━━━━━ DOCUMENT TEXT

Unless otherwise directed by our Board of Trustees, as soon as reasonably practicable after receiving notice from us that shares have been transferred to the Charitable Trust (and no later than 20 days after receiving notice if our shares are then listed or admitted to trade on any national securities exchange), the trustee of the Charitable Trust will sell such shares (together with the right to receive distributions with respect to such shares) to a person designated by the trustee of the Charitable Trust, whose ownership of the shares will not violate the ownership limitations set forth in our declaration of trust. Upon such sale, the interest of the charitable beneficiary in the shares sold will terminate, and the trustee of the Charitable Trust will distribute the net proceeds of the sale to the prohibited owner and to the beneficiary of the Charitable Trust as follows:

 

The prohibited owner will receive the lesser of:

 

·the price paid by the prohibited owner for the shares or, if the prohibited owner did not give value for the shares in connection with the event causing the shares to be held in the Charitable Trust, for example, in the case of a gift, devise or other similar transaction, the market price of the shares on the day of the event causing the shares to be transferred to the Charitable Trust, in each case, reduced by any amounts previously received by the prohibited owner in connection with prior extraordinary dividends or other distributions; and

·the sales proceeds received by the trustee of the Charitable Trust (net of any commissions and other expenses of the trustee of the Charitable Trust) from the sale or other disposition of the shares held in the Charitable Trust plus any extraordinary dividends received by the Charitable Trust.

 

The trustee of the Charitable Trust may reduce the amount payable to the prohibited owner by the amount of ordinary dividends or other distributions which have been paid to the prohibited owner and is owed by the prohibited owner to the trustee of the Charitable Trust. Any net sales proceeds in excess of the amount payable to the prohibited owner shall be paid to the charitable beneficiary, less the costs, expenses and compensation of the Charitable Trust and us. Any extraordinary dividends received by the trustee of the Charitable Trust shall be treated in a similar way as sales proceeds.

 

If, prior to our discovery that shares have been transferred to the Charitable Trust, a prohibited owner sells shares that are deemed to have been transferred to the Charitable Trust, then:

 

·those shares will be deemed to have been sold on behalf of the Charitable Trust; and

·to the extent that the prohibited owner received an amount for those shares that exceeds the amount that the prohibited owner was entitled to receive from a sale by the trustee of the Charitable Trust, the prohibited owner must promptly pay the excess to the trustee of the Charitable Trust upon demand.

━━━━━━━━━━

• [EXERCISE TASKS]
1: In the charitable trust text, what is the latest the trustee must sell transferred shares if the shares are listed or admitted to trade on a national securities exchange?
2: Reproduce the charitable trust text word for word, starting at "The trustee of the Charitable Trust may" and ending at "as sales proceeds.".

━━━━━ DATA EXCERPT

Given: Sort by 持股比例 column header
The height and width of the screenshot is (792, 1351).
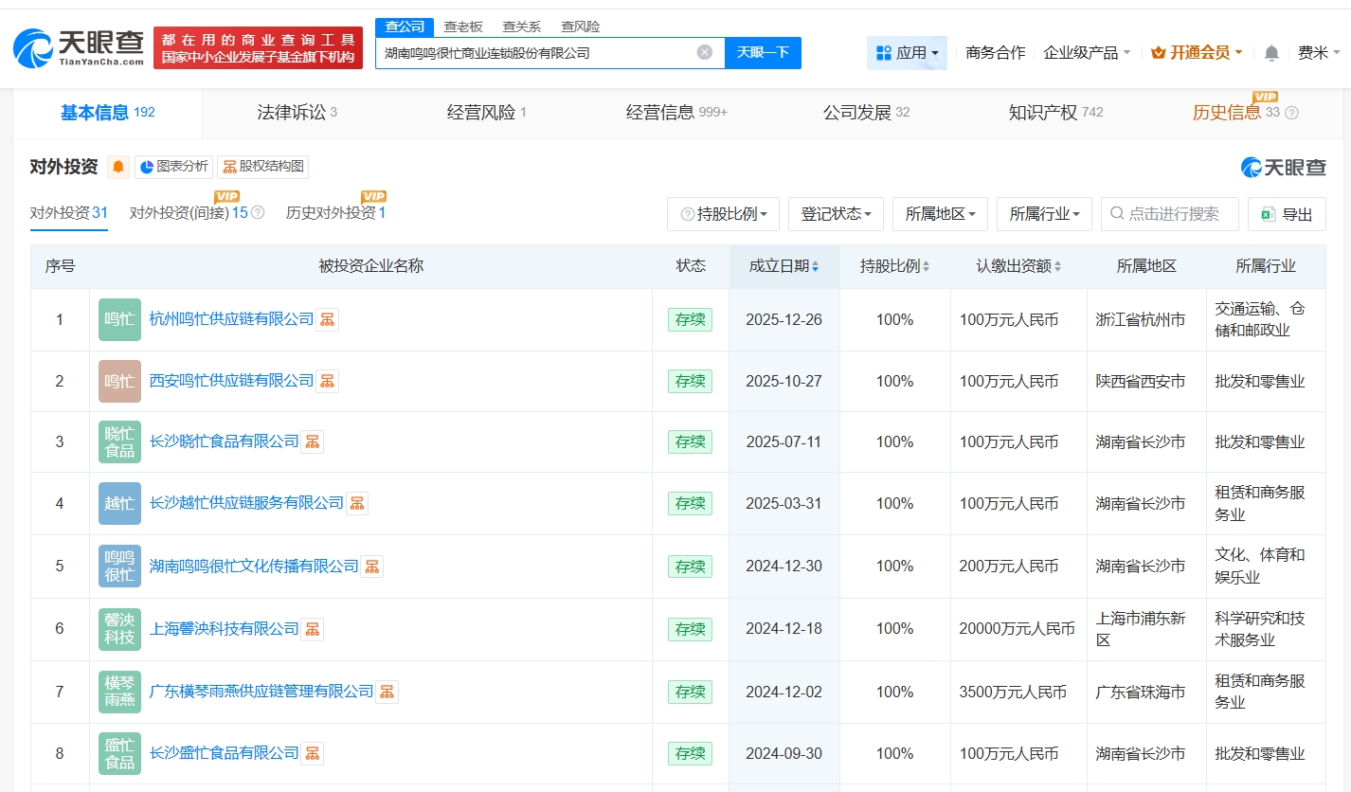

━━━━━━━━━━

• [ANSWERS TO THE EXERCISE]
1: No later than 20 days after receiving notice that the shares have been transferred to the Charitable Trust.

2:
The trustee of the Charitable Trust may reduce the amount payable to the prohibited owner by the amount of ordinary dividends or other distributions which have been paid to the prohibited owner and is owed by the prohibited owner to the trustee of the Charitable Trust. Any net sales proceeds in excess of the amount payable to the prohibited owner shall be paid to the charitable beneficiary, less the costs, expenses and compensation of the Charitable Trust and us. Any extraordinary dividends received by the trustee of the Charitable Trust shall be treated in a similar way as sales proceeds.